Friday, August 20, 2010

Poetry Friday: At Lowe's Home Improvement Center

I have a poem to share on this Poetry Friday that could lead me in numerous directions. What I'll choose to focus on is that this week the last American combat brigade withdrew from Iraq. Operation Iraqi Freedom has, apparently, come to a close.

War is something foreign to me, and I hope it will always remain so. I have to be honest, I never supported the War in Iraq in any fashion--I consider myself to be a pretty staunch pacifist, particularly when it comes to military operations in Iraq. But let me be clear, I have nothing but respect and reverence for the men and women who serve in our country's armed forces. I admire their courage and dedication and I honor their service and sacrifices. As the child, grandchild, and great-grandchild of veterans, anything less is unconscionable for me.

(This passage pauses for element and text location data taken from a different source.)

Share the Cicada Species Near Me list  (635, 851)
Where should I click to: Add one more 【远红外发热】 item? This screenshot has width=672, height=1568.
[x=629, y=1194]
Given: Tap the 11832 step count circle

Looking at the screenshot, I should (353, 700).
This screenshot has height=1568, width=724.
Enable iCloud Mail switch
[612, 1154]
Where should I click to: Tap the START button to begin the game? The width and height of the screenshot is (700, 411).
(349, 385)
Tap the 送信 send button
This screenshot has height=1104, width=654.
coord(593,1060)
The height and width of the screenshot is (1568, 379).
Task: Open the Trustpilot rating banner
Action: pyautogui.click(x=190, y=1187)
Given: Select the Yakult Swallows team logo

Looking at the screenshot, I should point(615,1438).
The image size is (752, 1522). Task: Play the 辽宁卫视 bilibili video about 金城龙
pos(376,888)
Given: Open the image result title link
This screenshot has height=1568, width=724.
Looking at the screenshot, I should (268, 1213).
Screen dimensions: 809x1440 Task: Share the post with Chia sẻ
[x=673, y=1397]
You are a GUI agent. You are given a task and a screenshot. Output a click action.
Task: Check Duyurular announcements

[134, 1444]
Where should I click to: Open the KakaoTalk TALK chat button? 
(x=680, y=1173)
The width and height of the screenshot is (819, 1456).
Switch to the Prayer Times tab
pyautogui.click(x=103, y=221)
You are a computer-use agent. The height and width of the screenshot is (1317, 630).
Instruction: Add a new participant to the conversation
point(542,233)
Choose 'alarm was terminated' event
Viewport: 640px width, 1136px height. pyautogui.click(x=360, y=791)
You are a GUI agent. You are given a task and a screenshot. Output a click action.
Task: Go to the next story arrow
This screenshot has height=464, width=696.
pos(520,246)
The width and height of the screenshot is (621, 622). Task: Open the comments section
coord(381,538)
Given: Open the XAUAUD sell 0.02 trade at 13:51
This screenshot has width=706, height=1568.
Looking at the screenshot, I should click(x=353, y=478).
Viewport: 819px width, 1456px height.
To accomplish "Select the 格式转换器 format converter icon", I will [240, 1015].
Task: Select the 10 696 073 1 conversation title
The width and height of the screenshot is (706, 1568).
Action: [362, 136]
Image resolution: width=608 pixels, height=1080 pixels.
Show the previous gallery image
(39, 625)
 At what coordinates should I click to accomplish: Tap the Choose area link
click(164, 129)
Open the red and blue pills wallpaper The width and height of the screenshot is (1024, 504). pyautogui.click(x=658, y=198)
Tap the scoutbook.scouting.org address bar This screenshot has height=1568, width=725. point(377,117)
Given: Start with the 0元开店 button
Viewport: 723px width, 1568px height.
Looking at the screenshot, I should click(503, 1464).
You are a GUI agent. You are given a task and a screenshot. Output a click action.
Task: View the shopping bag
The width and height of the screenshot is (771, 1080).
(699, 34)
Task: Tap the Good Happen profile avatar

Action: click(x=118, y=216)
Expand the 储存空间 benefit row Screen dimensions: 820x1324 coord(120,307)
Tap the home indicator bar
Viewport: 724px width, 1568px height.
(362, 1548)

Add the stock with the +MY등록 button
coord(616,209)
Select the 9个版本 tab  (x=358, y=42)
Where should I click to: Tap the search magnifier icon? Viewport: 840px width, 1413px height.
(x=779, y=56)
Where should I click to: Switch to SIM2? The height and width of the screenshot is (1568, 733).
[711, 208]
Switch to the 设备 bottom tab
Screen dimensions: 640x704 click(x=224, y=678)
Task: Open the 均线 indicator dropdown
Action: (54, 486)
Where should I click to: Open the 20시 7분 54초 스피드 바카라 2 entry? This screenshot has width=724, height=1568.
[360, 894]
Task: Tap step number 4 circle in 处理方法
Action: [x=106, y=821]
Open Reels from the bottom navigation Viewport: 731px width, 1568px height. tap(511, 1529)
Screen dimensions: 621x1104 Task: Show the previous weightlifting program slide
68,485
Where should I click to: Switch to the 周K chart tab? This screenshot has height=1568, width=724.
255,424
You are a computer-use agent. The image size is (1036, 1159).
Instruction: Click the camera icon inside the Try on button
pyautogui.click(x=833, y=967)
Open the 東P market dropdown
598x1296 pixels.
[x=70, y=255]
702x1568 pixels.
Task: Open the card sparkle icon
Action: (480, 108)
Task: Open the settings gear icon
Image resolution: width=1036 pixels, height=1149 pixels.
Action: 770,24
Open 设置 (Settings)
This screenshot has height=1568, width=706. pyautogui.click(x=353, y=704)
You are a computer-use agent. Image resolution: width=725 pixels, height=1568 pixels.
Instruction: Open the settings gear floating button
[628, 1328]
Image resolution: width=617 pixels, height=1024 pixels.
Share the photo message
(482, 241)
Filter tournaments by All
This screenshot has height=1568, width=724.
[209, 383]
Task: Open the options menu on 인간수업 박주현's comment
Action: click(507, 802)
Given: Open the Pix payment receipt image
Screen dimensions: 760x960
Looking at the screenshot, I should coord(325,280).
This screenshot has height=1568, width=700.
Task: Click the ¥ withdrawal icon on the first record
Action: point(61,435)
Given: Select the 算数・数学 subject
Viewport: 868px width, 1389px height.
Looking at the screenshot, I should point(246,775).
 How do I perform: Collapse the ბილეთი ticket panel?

So this week I want to share a poem I came across via my RSS feed from Poetry Daily, "At Lowe's Home Improvement Center." It's one of the few poems I've read about the Iraq War, and I think for people like myself, who've never experienced combat or anything like it, it captures the unending impact that warfare has on the lives of those who serve. It made me think of a short story I read in college, "A Soldier's Home," by Ernest Hemingway, which made me realize that for those who survive combat, life is never, ever the same.

In honor of those who have served and given their lives to the pursuit of freedom, and in celebration of what I hope is the end combat operations in Iraq and the eventual withdrawal from Afghanistan, I share "At Lowe's Home Improvement Center," by Brian Turner:
At Lowe's Home Improvement Center
Standing in aisle 16, the hammer and anchor aisle,
I bust a 50 pound box of double-headed nails
open by accident, their oily bright shanks
and diamond points like firing pins
from M-4s and M-16s.
                                   In a steady stream
they pour onto the tile floor, constant as shells
falling south of Baghdad last night, where Bosch
kneeled under the chain guns of helicopters
stationed above, their tracer-fire a synaptic geometry
of light.
            At dawn, when the shelling stops,
hundreds of bandages will not be enough.
                                  . . .
Bosch walks down aisle 16 now, in full combat gear,
improbable, worn out from fatigue, a rifle
slung at his side, his left hand guiding
a ten-year-old boy who sees what war is
and will never clear it from his head.
Here, Bosch says, Take care of him.
I'm going back in for more.
Please read the rest of the poem here. It is definitely worth your time, and definitely worth sharing if you are a teacher of social studies, current events, or literature. If you know of any more poems about the wars in the Middle East, please share them. War Poetry is certainly a sub-genre that may be explored in a future Poetry Mix Tape. Now that I mention it, if you haven't checked out this week's Mix Tape, please do so and feel free to contribute.

This week's Poetry Friday Round-Up is being hosted by Teach Poetry K-12, one of my favorite blogs. Be sure to check it out.


  1. Ben,

    Thanks for your kind comment on my site at Teach Poetry K-12. This is a stunning poem. Free of sentimentality, yet it catches the slippery world of PTSD and pins it down on paper.

    Laura Evans

  2. We take so much for granted, don't we?